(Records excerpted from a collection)
::::::

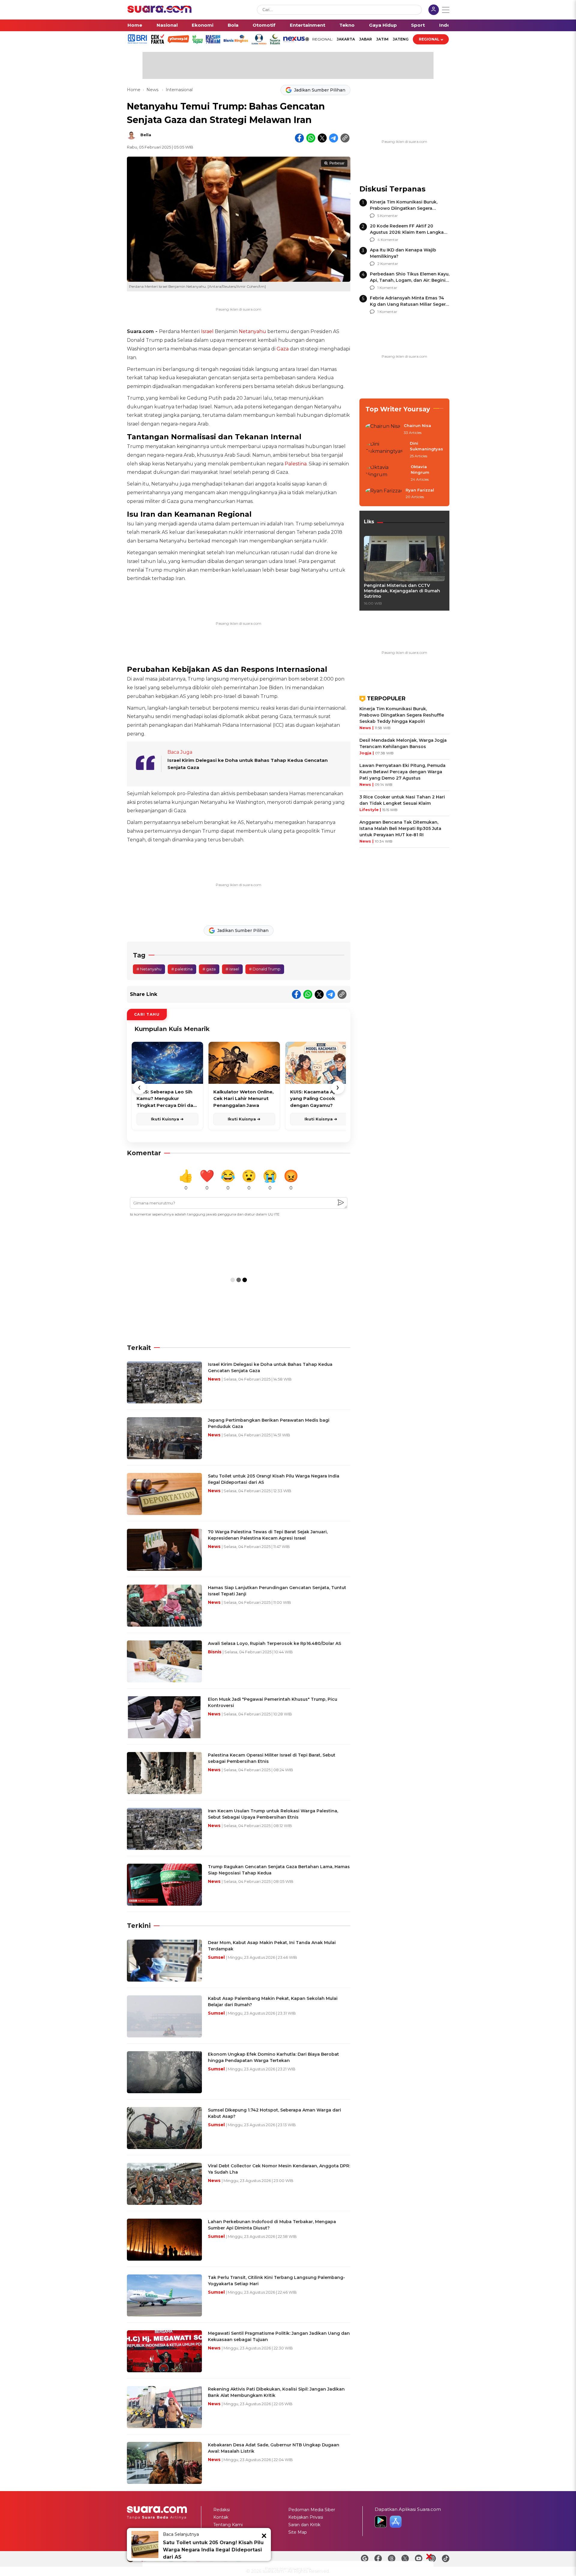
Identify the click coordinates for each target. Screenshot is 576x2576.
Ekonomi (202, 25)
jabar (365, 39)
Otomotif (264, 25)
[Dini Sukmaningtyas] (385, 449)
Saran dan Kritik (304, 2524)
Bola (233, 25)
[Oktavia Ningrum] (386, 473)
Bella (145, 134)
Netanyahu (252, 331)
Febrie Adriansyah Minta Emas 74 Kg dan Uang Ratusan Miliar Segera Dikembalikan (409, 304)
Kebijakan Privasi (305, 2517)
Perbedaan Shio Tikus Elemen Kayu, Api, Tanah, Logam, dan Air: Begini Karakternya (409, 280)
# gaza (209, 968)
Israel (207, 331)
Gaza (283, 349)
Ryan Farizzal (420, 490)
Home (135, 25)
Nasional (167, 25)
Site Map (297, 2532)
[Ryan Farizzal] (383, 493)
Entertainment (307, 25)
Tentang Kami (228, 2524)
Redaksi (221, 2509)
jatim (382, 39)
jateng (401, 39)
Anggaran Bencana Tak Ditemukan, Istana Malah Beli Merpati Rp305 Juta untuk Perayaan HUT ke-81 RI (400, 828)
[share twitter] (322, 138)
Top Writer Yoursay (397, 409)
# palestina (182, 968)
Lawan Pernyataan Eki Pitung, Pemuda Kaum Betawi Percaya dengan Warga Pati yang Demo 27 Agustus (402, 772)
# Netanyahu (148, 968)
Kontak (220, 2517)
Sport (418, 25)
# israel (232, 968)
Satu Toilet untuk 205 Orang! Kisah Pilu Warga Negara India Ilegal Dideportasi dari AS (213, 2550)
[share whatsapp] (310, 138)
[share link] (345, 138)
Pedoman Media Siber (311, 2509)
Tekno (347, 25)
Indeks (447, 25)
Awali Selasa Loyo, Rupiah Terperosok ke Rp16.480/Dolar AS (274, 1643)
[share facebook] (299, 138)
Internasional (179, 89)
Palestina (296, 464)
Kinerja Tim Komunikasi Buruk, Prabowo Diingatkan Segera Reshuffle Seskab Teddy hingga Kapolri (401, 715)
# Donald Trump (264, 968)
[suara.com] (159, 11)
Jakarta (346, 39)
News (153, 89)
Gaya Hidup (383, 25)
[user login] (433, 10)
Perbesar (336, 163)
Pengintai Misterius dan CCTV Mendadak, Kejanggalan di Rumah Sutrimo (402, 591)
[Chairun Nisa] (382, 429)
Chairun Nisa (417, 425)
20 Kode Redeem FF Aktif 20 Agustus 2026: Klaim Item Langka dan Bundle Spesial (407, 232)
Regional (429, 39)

::::::

#### [TASK DESCRIPTION]
All that belongs in the answer is the run of lines above from the line containing "Israel (207, 331)" through the line containing "# Netanyahu (148, 968)", exactly as written.

#### [REPLY]
Israel (207, 331)
Gaza (283, 349)
Ryan Farizzal (420, 490)
Home (135, 25)
Nasional (167, 25)
Site Map (297, 2532)
[Ryan Farizzal] (383, 493)
Entertainment (307, 25)
Tentang Kami (228, 2524)
Redaksi (221, 2509)
jatim (382, 39)
jateng (401, 39)
Anggaran Bencana Tak Ditemukan, Istana Malah Beli Merpati Rp305 Juta untuk Perayaan HUT ke-81 RI (400, 828)
[share twitter] (322, 138)
Top Writer Yoursay (397, 409)
# palestina (182, 968)
Lawan Pernyataan Eki Pitung, Pemuda Kaum Betawi Percaya dengan Warga Pati yang Demo 27 Agustus (402, 772)
# Netanyahu (148, 968)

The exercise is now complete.